■ Passage provided ■
Throat Swelling In A College Football Player - Page #1

Author: Krishna Khanal, MD
Co Author #1: Sandhya Basyal, MBBS
Co Author #2: James Daniels, MD MPH
Co Author #3: Merle Muller, MD

A 20 year old previously healthy Caucasian collegiate football player presented to the training room with a two week history of right neck swelling and pain. He reported some difficulty in swallowing, cough productive of greenish sputum, and shortness of the breath. A few weeks prior to the training room visit, he was evaluated and treated empirically for sore throat and bronchitis with oral azithromycin and doxycycline, respectively. However, he was still symptomatic. One week prior to presentation, he was re-evaluated for the neck pain and presumed "stinger" injury at his primary care physician's office. He underwent a CT of the cervical spine, which was unremarkable. He denied any history of contacts with visibly-ill people or animals, recent travel, or risk factors for HIV and hepatitis. He reported weight loss of 19 pounds over the course of 8 months.

Physical Exam:
He appeared toxic and was in moderate distress with no icterus. Vital signs included temperature of 99.9 degrees Fahrenheit, HR 80 beats/min, BP 144/68 mm Hg, RR 20 breaths/min, and pulse oxymetry of 94% on room air. Oral examination showed erythema and swelling of the posterior pharyngeal mucosa and tonsils without exudates. The neck was tender to palpation on the right side with a palpable soft to firm mobile mass in the submandibular area. On auscultation of the lungs, there were diminished breath sounds of lung bases more on the right with no crackles. His cardiac exam normal. The abdominal exam was negative for tenderness and hepatosplenomegaly. Examination of the skin showed no rashes or petechiae. Neurologic examination was normal.

■ Dataset items ■
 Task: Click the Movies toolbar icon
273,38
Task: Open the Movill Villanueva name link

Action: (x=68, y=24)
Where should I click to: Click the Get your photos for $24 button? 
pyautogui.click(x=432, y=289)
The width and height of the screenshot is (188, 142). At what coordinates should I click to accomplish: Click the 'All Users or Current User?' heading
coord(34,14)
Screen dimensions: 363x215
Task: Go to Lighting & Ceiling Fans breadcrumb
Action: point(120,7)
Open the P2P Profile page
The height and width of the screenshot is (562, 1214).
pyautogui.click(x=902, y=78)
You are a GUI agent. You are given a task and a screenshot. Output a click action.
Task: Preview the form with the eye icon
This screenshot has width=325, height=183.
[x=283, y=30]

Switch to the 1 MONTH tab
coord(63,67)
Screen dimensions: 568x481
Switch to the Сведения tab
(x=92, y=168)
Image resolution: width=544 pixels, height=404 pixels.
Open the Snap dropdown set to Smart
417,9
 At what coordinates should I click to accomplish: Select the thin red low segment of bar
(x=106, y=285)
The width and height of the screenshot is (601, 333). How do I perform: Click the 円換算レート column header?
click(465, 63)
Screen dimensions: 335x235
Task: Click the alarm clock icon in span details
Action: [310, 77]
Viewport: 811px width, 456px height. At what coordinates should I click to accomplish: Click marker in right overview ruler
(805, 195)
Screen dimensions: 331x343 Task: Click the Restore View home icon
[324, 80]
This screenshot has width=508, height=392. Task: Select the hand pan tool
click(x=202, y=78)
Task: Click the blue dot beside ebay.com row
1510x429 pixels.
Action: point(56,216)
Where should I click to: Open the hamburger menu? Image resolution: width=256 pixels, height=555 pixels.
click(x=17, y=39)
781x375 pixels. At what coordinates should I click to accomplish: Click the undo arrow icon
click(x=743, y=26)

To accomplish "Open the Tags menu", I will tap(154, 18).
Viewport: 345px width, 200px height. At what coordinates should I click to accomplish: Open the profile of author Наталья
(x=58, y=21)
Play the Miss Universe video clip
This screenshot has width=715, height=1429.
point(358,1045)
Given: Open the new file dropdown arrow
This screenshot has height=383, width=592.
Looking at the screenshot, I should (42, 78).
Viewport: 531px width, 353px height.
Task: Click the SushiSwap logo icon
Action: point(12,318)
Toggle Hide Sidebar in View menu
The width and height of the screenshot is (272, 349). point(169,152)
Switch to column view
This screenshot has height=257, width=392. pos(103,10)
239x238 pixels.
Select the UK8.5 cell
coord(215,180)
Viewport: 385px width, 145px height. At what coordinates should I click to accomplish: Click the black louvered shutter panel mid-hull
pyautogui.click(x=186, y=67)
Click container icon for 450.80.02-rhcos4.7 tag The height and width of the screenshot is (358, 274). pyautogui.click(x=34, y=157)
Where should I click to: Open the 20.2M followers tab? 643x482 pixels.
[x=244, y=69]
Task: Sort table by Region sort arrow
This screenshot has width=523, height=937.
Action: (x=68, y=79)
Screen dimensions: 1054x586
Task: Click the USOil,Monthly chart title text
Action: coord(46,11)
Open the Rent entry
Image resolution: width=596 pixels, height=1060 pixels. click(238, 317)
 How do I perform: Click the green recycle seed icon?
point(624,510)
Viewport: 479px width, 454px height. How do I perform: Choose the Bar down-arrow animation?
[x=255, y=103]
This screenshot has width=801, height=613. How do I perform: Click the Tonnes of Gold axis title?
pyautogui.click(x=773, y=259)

■ Task 1 ■
From the case report, quote the stretch from "A 20 year old" through "of 8 months.".
■ Task 2 ■
According to the case report, how much weight did the player say he had lost, and over what period?

■ Answer 1 ■
A 20 year old previously healthy Caucasian collegiate football player presented to the training room with a two week history of right neck swelling and pain. He reported some difficulty in swallowing, cough productive of greenish sputum, and shortness of the breath. A few weeks prior to the training room visit, he was evaluated and treated empirically for sore throat and bronchitis with oral azithromycin and doxycycline, respectively. However, he was still symptomatic. One week prior to presentation, he was re-evaluated for the neck pain and presumed "stinger" injury at his primary care physician's office. He underwent a CT of the cervical spine, which was unremarkable. He denied any history of contacts with visibly-ill people or animals, recent travel, or risk factors for HIV and hepatitis. He reported weight loss of 19 pounds over the course of 8 months.

■ Answer 2 ■
19 pounds over the course of 8 months.